Inspirado no físico Fritjof Capra, Belmonte defende o conceito de ecoalfabetização: reaproximar o humano do mundo natural, começando pela escola. Para ele, a experiência é a chave. E ele tem levado isso a sério. Seus alunos fazem reportagens imersivas, participam de saídas de campo, conhecem projetos locais, sentem a natureza — ou sua ausência — no corpo.
“Nada permanece no repertório do aluno se ele não vivencia. A experiência é o que transforma.”
Ele também destaca o papel dos projetos de extensão, especialmente com a chegada da curricularização. “Pegamos os alunos pela mão e vamos para o parque, para o morro, para o rio. E eles voltam diferentes”.

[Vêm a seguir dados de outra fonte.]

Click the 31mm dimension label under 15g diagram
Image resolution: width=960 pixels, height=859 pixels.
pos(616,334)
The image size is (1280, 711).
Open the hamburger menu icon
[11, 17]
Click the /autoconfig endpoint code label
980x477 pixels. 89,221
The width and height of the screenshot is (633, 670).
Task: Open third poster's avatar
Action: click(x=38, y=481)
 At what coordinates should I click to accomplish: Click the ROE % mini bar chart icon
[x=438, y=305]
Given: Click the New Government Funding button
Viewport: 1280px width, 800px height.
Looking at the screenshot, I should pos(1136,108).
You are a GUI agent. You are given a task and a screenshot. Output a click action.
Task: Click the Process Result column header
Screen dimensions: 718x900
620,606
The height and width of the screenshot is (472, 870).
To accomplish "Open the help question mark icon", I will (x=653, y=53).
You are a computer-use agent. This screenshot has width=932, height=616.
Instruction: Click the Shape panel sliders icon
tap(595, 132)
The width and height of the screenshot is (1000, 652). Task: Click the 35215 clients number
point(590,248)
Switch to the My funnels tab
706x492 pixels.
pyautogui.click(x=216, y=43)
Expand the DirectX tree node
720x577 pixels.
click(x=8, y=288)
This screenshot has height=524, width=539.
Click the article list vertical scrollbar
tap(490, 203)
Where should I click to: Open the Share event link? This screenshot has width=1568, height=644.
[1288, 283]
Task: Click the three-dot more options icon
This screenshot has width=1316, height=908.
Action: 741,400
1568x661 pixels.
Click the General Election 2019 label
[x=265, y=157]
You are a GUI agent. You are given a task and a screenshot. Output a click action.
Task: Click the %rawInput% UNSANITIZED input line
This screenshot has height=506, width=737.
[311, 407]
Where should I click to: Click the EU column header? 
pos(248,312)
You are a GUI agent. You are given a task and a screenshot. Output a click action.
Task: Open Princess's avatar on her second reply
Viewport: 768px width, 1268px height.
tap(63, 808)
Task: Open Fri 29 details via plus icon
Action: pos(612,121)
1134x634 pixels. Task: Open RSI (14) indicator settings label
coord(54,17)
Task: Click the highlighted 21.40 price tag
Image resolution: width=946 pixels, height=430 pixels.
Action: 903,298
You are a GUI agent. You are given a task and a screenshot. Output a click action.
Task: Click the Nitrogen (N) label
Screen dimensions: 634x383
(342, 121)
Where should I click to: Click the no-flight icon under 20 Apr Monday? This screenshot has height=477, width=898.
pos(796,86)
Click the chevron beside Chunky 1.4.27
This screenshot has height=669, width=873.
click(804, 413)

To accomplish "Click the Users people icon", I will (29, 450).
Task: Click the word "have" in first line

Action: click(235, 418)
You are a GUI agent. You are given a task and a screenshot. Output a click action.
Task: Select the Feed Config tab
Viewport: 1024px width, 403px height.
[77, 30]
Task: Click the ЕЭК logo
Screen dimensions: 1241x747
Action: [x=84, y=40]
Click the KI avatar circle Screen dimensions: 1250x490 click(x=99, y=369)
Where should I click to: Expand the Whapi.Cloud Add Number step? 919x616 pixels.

Para o professor Roberto Belmonte, os professores não estão de mãos atadas diante da crise climática. Pelo contrário: têm um papel central. E isso vale para todos, não apenas para quem leciona biologia, geografia ou jornalismo ambiental. A sustentabilidade, como ele afirma, não deve ser mais uma “caixinha” no currículo, mas uma lente através da qual todas as áreas repensam seus propósitos e práticas.
“A primeira pergunta que todo professor deve se fazer é: como a minha área pode ajudar a resolver essa conta que não fecha?”
Para isso, Belmonte sugere partir do entorno, observar as evidências da emergência climática na própria comunidade e usar os Objetivos de Desenvolvimento Sustentável (ODS) como guia prático. “Eles são um cardápio de possibilidades para qualquer curso, seja na engenharia, na contabilidade ou no design de moda”, afirma. A transversalidade, segundo ele, precisa ser mais do que um conceito: deve virar ação. Projetos de extensão, temas de TCC, trabalhos em grupo, saídas de campo, visitas técnicas — tudo pode (e deve) incorporar o eixo socioambiental.
“Não é mais suficiente separar o lixo. É preciso mobilização, política pública, mudança cultural. E os professores são agentes fundamentais dessa transformação.”
A mensagem final de Belmonte é clara: estamos vivendo em outro planeta — mais quente, mais desigual, mais imprevisível. E cabe à escola, à universidade e aos educadores o desafio (e a responsabilidade) de formar sujeitos capazes de enfrentar esse novo mundo com lucidez, sensibilidade e ação. “O bode está na sala. E a educação é o único espaço onde ele pode, de fato, ser transformado”.